Appello a Conte: fermi l’assalto dei cacciatori alla scienza e al Ministero dell’Ambiente

Caccia, appello a Conte: fermi l’assalto dei cacciatori alla scienza e al Ministero dell’Ambiente.

Sotto attacco i dati dell’autorità scientifica nazionale per togliere tutele agli uccelli migratori e cacciare di più. 

Le associazioni: “Si rischia figuraccia internazionale dell’Italia. Il Governo metta fine a una situazione senza precedenti”.

“Un attacco contro l’Ispra, autorità scientifica nazionale per l’ambiente, e il Ministero dell’Ambiente, con il solo fine di limitare le tutele per gli uccelli migratori, già sottoposti a forte pressione venatoria”.

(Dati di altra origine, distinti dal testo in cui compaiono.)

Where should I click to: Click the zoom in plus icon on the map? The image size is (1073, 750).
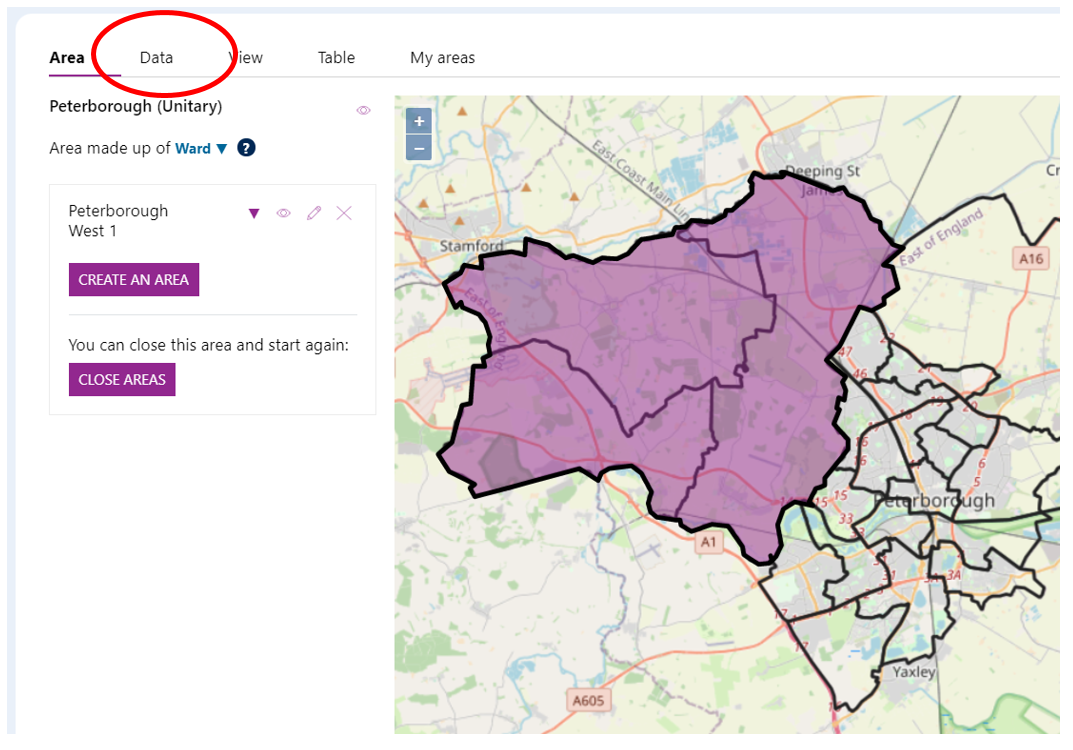coord(418,120)
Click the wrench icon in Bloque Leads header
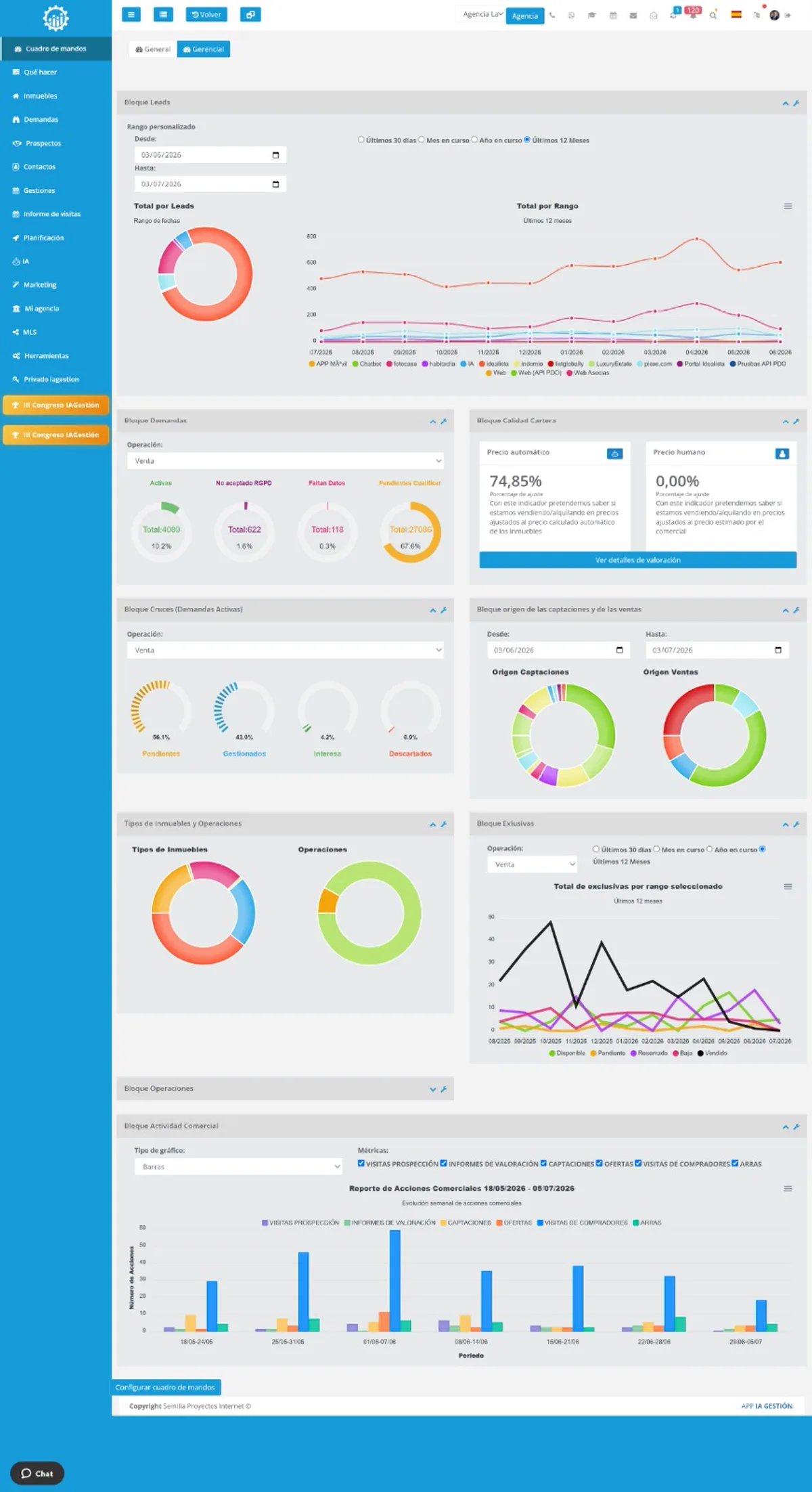This screenshot has height=1492, width=812. click(796, 104)
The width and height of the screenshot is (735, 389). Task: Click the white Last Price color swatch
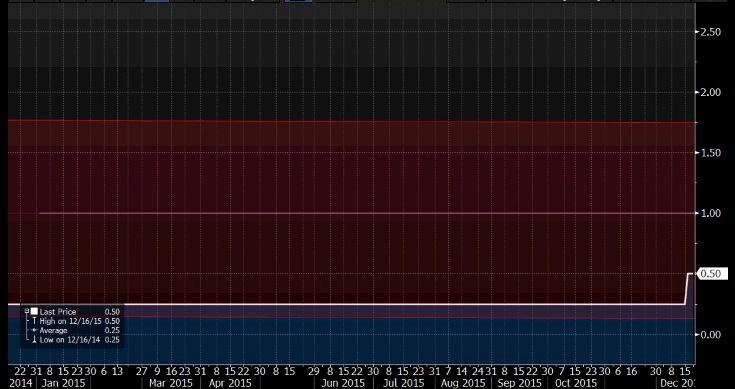pyautogui.click(x=34, y=312)
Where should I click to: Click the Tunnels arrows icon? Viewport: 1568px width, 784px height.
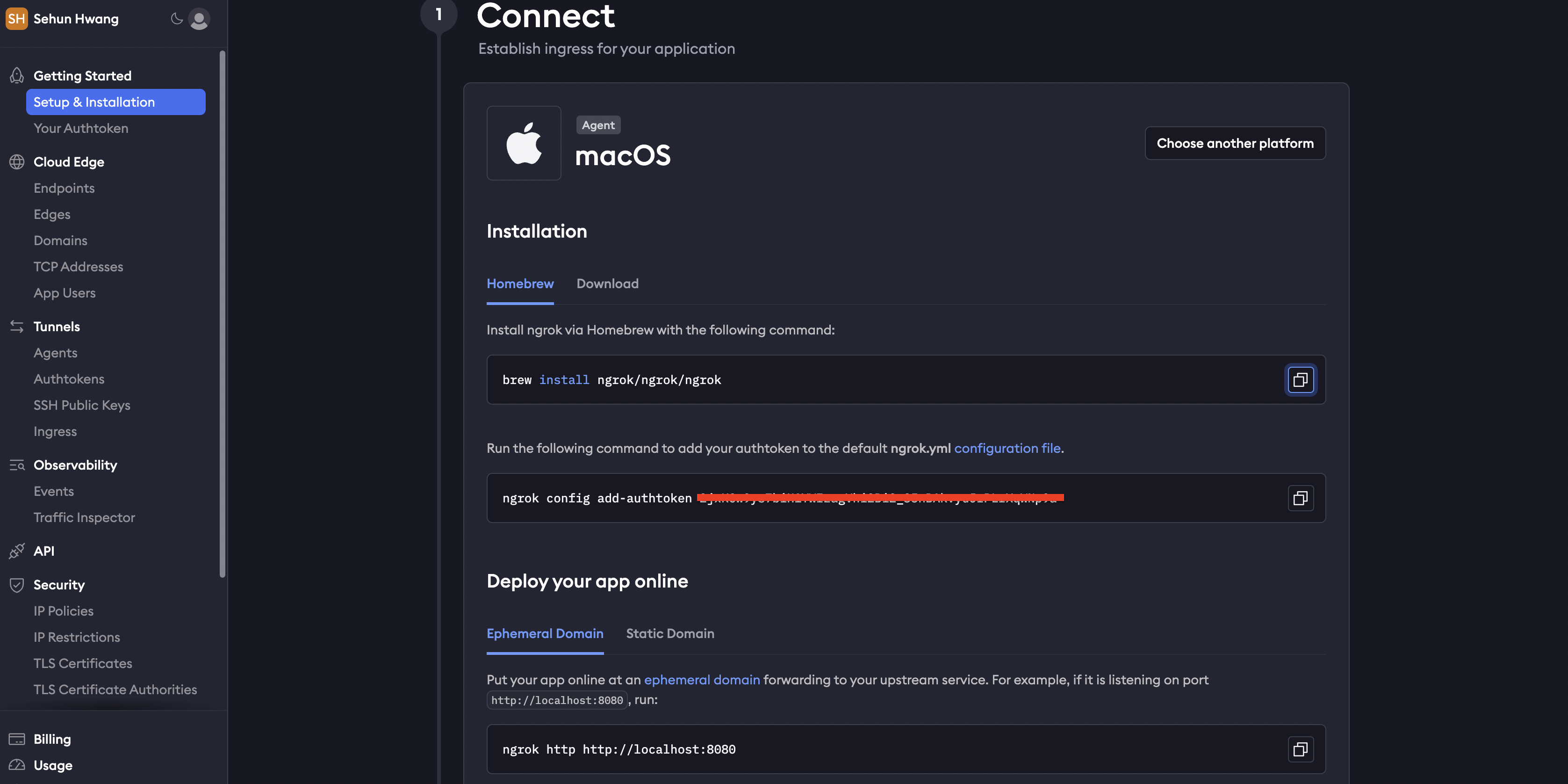pyautogui.click(x=16, y=326)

Lo dichiarano le associazioni Enpa, Lac, Lav, Legambiente, Lipu – BirdLife Italia e Wwf Italia a fonte del tentativo del Ministero delle Politiche agricole di manomettere i dati scientifici richiesti dalla Commissione europea e raccolti da Ispra, nonché già da tempo trasmessi a Bruxelles, per la revisione delle date di migrazione degli uccelli.

“Le pressioni dei cacciatori, anche per tramite del Ministero delle politiche agricole hanno superato ogni limite, rappresentando un’invasione di campo senza precedenti, in una materia di chiara e completa competenza del Ministero dell’Ambiente, sulla quale da sempre il Ministero del’Ambiente e Ispra operano correttamente.

“Si tratta di una materia di grande importanza sotto il profilo della conservazione della biodiversità, perché finalizzata a dare protezione ai periodi biologici più delicati per gli uccelli selvatici quali quelli della riproduzione e della migrazione. Una materia sulla quale, peraltro, l’Italia è attualmente sotto inchiesta da parte dell’Unione europea, con un’apposita procedura Eu-Pilot.

“Da qui il nostro appello al Ministro Costa, perché non si lasci intimorire e vada avanti sulla strada corretta, e al Presidente del Consiglio dei Ministri Giuseppe Conte: respinga ogni pressione e ponga fine a questa situazione scabrosa, che rischia di fare male alla natura italiana e di esporre l’Italia ad una pessima figura internazionale”.